**Trecho fornecido**
Fiscalização, enquanto ato de examinar, verificar, vigiar, é atividade que deve estar cingida ao controle da normalidade do exercício da atividade econômica pelos seus fundamentos, conforme os princípios que a condicionam. Enquanto controle de preços, é atividade reguladora de sua formação em razão de uma política econômica, mas que não se substitui ao mercado livre como sua base. O termo "controlar" tem dois sentidos que devem aqui ser distinguidos. O sentido forte de dominação e o sentido fraco de verificação, acompanhamento, vigilância (Fábio Comparato: O Poder de Controle na Sociedade Anônima, 1976). Pelo exposto, o controle fiscalizador sobre os preços tem certamente o sentido fraco e não forte. O Estado, como agente normativo e regulador, não se impõe ao mercado, para dominá-lo. Não o dirige, apenas vela para que a livre iniciativa e a valorização do trabalho humano ocorram nos quadros dos princípios constitucionais. Consequentemente, em casos excepcionais, quando a ocorrência de certas anomalias é capaz de pôr em risco o próprio fundamento da atividade econômica livre, pode o agente-Estado promover a imposição de restrições na espontaneidade contingente do mercado na formação dos preços justamente com o objetivo de salvaguardá-la. Isto, obviamente, como exceção e jamais como regra, pois restringir regularmente não é fiscalizar, mas dirigir a economia, ainda que em termos setoriais.

(Dados de localização de palavras e elementos)
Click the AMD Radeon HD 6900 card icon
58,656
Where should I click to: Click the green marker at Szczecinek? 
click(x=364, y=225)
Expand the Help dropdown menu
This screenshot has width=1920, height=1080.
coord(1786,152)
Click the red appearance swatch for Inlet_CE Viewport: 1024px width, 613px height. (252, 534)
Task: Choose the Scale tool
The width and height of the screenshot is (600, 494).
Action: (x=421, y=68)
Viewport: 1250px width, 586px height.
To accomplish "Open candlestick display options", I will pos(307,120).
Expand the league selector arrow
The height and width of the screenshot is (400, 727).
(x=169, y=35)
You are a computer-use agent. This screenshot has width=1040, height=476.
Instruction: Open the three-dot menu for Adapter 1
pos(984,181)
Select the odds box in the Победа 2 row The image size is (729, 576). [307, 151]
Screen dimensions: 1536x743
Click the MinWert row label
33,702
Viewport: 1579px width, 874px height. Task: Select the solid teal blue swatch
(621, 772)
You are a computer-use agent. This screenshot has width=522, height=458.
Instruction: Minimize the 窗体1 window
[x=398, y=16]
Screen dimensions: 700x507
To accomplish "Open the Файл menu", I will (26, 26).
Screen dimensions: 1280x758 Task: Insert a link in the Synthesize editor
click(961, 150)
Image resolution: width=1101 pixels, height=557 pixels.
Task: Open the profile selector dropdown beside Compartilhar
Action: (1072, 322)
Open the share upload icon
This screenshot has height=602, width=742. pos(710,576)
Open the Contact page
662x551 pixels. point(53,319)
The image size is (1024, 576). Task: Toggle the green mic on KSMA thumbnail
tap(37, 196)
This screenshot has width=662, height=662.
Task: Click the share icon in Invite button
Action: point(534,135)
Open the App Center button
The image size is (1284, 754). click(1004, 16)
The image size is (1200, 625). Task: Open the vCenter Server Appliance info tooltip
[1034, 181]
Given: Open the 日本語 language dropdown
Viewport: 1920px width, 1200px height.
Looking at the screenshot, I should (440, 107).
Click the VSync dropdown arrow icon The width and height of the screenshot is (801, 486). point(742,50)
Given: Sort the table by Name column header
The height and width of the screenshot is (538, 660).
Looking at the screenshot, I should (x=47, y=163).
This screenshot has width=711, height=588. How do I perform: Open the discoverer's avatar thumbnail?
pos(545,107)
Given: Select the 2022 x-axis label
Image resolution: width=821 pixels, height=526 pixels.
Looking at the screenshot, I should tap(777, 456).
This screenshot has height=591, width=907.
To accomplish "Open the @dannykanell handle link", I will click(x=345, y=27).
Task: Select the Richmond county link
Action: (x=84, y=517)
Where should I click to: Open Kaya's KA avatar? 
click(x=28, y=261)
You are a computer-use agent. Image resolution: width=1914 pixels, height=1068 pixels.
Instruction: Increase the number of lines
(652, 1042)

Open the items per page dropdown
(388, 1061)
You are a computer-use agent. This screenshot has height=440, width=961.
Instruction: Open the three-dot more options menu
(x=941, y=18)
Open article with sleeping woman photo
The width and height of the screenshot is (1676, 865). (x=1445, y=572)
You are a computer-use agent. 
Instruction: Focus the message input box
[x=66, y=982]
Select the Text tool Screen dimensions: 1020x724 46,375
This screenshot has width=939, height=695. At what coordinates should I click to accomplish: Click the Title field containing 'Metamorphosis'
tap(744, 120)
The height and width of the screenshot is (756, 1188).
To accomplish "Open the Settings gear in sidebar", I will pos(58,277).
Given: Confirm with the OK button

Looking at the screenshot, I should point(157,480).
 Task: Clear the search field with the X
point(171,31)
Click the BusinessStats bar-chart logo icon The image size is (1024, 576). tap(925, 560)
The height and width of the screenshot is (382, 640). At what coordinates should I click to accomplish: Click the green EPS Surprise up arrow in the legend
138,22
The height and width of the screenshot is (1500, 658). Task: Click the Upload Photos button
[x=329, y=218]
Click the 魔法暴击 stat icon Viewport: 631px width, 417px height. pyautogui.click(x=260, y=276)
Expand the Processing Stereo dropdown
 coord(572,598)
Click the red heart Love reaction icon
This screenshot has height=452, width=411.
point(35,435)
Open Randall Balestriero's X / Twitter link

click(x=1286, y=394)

**Objetivo da tarefa**
Dê continuidade ao trecho sobre fiscalização e controle de preços pelo Estado, começando logo após a sua última frase. As entradas formam um material independente do trecho.

**Resposta escrita**
Sendo a livre iniciativa projeção da liberdade negativa no terreno econômico, a atuação do Estado-agente está circunscrita ao princípio da legalidade, à vinculação da Administração Pública à lei. Os entes privados, livres no sentido negativo de não impedimento, têm uma pretensão à omissão do Estado em emanar comandos ilegais. Neste sentido, liberdade é liberdade de qualquer coação ilegal (Jellinek — System der subjektiven oeffentlichen Rechte, 1963, Tüebingen, p. 103). Tomada apenas no sentido negativo, porém, a liberdade se torna um conceito vazio de substância, sujeita assim a quaisquer interferências legais do Estado. Para contornar essa dificuldade, a dogmática constitucional entende que a liberdade exige que a lei configure a atividade administrativa de modo a torná-la mensurável, previsível e controlável, não podendo ser usada apenas para "legitimar" finalidades da Administração. Em consequência, o princípio da legalidade, sob pena de se desvirtuar o direito fundamental à liberdade, há de ser entendido no sentido da estrita legalidade, isto é, "a legalidade na Administração não se resume à ausência de oposição à lei, mas pressupõe autorização dela como condição de sua ação" (Celso Antônio Bandeira de Mello, Elementos de Direito Administrativo, São Paulo, 1980, p. 14); tal entendimento é confirmado expressamente pela Constituição de 1988 quando, de modo inequívoco, exige da Administração Pública o respeito ao princípio da legalidade (art. 37). Em outras palavras, a garantia da liberdade só pode ser alcançada por meio da estrutura formal da atividade administrativa (Eberhard Grabitz, Freiheit und Verfassungsrecht, Tüebingen, 1976, p. 63).
Se é certo, pois, que os processos sociais, especialmente os econômicos, não produzem autonomamente uma harmonia e, por isso, exigem a intervenção estatal, sem o princípio da reserva legal, perde-se de vista o Estado de Direito, ao criar-se um vácuo na própria garantia da liberdade.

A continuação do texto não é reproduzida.